▸ TASK TO CARRY OUT
Take every line from the data that has the word "computer" in it.

---

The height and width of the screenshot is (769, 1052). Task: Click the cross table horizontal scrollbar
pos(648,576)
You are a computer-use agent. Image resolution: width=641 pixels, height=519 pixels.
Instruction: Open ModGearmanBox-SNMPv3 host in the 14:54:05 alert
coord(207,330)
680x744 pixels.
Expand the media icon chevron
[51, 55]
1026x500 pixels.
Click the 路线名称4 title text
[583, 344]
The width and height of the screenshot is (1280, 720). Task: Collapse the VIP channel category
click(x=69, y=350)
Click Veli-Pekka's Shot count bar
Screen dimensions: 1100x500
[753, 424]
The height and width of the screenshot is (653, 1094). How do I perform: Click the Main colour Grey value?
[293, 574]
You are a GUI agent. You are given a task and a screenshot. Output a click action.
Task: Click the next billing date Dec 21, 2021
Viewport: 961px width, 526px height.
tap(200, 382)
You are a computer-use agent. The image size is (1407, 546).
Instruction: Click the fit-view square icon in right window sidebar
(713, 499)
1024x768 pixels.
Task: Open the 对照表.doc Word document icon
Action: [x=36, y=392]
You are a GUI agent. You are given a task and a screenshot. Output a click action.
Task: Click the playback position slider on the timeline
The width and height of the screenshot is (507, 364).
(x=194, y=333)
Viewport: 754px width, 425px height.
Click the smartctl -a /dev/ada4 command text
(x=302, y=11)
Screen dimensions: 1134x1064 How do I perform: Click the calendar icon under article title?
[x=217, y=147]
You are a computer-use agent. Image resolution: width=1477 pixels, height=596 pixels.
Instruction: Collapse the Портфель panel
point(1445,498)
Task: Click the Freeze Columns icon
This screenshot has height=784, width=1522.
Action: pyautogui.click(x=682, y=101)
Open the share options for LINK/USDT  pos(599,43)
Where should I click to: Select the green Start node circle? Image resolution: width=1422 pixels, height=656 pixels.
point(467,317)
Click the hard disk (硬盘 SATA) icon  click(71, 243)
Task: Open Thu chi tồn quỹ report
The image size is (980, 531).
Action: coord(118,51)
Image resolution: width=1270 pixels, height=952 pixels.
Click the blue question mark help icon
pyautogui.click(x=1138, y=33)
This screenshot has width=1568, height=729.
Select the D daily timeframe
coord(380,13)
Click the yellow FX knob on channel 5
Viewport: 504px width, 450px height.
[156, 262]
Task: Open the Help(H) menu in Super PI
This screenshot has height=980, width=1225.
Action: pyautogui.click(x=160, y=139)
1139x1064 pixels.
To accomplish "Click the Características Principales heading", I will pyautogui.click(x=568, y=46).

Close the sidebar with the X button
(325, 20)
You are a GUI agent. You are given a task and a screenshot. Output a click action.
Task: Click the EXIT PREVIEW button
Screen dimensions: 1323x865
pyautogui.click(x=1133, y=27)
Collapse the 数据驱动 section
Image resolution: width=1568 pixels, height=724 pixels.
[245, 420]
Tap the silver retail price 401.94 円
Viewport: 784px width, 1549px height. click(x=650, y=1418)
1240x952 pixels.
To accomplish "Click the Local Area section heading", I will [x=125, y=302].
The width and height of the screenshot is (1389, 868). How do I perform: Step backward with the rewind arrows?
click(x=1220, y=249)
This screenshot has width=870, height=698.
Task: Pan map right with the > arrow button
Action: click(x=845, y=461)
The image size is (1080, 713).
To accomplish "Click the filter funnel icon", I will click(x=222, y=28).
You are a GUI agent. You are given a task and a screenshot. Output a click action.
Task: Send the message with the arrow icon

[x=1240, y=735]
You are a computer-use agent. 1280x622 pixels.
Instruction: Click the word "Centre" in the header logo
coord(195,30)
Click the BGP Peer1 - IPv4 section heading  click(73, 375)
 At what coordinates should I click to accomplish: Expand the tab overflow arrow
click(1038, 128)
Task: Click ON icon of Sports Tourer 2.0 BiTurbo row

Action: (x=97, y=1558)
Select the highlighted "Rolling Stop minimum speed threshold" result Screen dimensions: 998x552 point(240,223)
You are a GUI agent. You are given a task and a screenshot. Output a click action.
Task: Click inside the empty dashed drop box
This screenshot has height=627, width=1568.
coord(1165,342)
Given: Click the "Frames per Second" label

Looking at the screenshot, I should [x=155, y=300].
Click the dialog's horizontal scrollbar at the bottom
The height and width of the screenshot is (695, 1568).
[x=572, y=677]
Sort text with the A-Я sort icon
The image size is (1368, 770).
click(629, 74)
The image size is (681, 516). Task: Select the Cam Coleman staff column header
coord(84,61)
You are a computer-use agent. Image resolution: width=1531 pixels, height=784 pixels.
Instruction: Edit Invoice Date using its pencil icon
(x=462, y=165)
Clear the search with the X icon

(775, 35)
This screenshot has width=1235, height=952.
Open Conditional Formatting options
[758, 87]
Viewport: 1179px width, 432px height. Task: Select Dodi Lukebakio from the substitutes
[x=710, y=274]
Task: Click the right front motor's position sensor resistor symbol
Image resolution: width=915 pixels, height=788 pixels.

---

▸ YOUR SOLUTION
You are a computer-use agent. Image resolution: width=641 pixels, height=519 pixels.
You are a computer-use agent. The image size is (1407, 546).
You are a computer-use agent. Image resolution: width=1477 pixels, height=596 pixels.
You are a computer-use agent. 1280x622 pixels.
You are a computer-use agent. Image resolution: width=1531 pixels, height=784 pixels.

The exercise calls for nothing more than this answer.